Diacronico - Sincronico

L'analisi operativa consente di attribuire al termine diacronico due diversi significati:
1) in una accezione tradizionale, il termine viene usato per designare eventi che, pur collocati in sequenza temporale, sono trattati come entità a sè stanti, separate ed autonome e quindi ontologizzate. Per esempio: la tradizionale periodizzazione della storia umana si avvale della classica distinzione in Preistoria, Medioevo, età moderna, età contemporanea, considerandole fasi compiute in netta separazione fra di loro. Non vengono poste in rapporto di reciproca interazione od interdipendenza, come se anche nella contemporaneità non fossero rintracciabili atteggiamenti e mentalità di stampo arcaico o medievale.
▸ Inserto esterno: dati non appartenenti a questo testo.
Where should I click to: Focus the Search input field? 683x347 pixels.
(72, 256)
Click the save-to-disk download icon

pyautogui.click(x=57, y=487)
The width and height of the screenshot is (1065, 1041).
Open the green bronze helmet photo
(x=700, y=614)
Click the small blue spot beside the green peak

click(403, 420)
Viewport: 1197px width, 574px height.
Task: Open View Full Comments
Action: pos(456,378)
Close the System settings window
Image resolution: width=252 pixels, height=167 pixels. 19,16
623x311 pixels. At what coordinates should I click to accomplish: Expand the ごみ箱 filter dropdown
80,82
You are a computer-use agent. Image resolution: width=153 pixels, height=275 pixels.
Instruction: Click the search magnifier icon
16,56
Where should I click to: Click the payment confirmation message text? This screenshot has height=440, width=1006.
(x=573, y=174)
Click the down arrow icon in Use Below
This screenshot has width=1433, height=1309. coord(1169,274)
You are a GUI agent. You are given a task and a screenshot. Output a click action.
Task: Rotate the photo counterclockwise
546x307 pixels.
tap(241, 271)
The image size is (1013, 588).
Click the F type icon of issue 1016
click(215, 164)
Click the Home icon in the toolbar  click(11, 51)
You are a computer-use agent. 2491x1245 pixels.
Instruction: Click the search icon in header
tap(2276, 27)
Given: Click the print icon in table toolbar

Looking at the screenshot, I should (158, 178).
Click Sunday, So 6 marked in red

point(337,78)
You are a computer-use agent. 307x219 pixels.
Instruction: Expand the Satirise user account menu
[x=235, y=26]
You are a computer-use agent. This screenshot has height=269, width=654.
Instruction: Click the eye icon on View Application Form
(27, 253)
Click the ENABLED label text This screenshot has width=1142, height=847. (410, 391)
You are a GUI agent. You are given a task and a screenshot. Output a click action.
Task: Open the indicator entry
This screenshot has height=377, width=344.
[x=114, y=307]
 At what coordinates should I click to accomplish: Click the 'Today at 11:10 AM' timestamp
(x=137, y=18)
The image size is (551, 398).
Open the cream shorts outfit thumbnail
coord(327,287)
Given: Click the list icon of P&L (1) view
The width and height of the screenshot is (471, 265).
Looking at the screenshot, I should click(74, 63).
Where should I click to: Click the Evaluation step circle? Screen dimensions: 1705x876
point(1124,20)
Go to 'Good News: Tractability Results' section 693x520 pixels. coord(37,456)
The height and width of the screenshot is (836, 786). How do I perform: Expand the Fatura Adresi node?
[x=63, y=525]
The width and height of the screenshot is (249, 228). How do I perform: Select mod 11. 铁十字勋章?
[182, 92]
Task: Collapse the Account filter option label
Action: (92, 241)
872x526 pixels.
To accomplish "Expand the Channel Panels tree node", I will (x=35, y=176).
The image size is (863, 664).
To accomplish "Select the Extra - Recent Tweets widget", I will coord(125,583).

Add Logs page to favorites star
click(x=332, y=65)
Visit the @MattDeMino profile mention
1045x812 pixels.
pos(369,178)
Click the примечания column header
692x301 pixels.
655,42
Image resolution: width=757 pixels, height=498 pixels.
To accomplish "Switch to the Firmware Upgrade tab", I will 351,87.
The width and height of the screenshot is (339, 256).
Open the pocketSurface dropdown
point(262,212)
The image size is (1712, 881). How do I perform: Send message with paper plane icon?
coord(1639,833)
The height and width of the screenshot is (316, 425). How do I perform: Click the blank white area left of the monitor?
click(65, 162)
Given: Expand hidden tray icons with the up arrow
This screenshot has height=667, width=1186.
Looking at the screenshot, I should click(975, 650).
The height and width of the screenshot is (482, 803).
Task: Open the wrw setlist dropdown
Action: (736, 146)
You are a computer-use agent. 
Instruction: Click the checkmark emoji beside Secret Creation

Viene così formulata una serie di frammenti isolati in cui l'irreversibilità viene reciprocamente assegnata non solo al tempo ma anche (ed erroneamente) al pensiero. 

2) in una accezione operativa, il termine diacronico considera gli eventi non solo in rapporto di successione temporale, ma anche e soprattutto quali momenti contingenti di una trasformazione evolutiva.In tal modo, i singoli momenti, pur distinti cronologicamente, vengono svincolati dal riferimento tradizionale all'ontologia, per essere ricondotti, pur contraddistinti da nomi diversi, ad un unico processo esperienziale.Ponendo inoltre il rapporto organo-funzione, vengono superate le dicotomie e le antitesi quali: mente- corpo, spirito-materia, fede-ragione, tutto- nulla ecc..Per esempio, la tradizione, adottando il termine "mente" tende, in quanto sostantivo, ad ontologizzarlo, rendendolo assoluto e precludendone così l'analisi.La concezione operativa riconduce invece il termine "mente" all'attività dell'attenzione e della memoria, individuando in queste i fattori costitutivi di ogni contenuto mentale. Ne deriva che il pensiero non sarà più definito "pneuma" (l'antico soffio vitale dei Greci) o come spirito e neppure come la cartesiana "res cogitans". Sarà invece definito come attività dinamica risultante dal rapporto posto fra l'organo cervello (con gli apparati ad esso correlati) e la funzione da esso assolta attraverso il dinamismo mnemonico attenzionale.



Nella concezione operativa il sincronico diventa un momento del diacronico e tale che può sempre essere messo nella connessione degli eventi evolutivi e quindi diacronici. Per porre un esempio del passaggio dal sincronico al diacronico nella concezione operativa possiamo usare un termine come “zucchero” che se usato come tale, evidenzia l'aspetto sincronico, se invece viene analizzato come C6H12O6, cioè scomposto nei suoi ingredienti fisico/chimici, si connota come diacronico. 
La definizione fisico/chimica deriva dal processo evolutivo della scienza che ci ha permesso di studiare l'elemento naturale trovandone gli elementi di base che lo compongono e ne permettono la ricombinazione.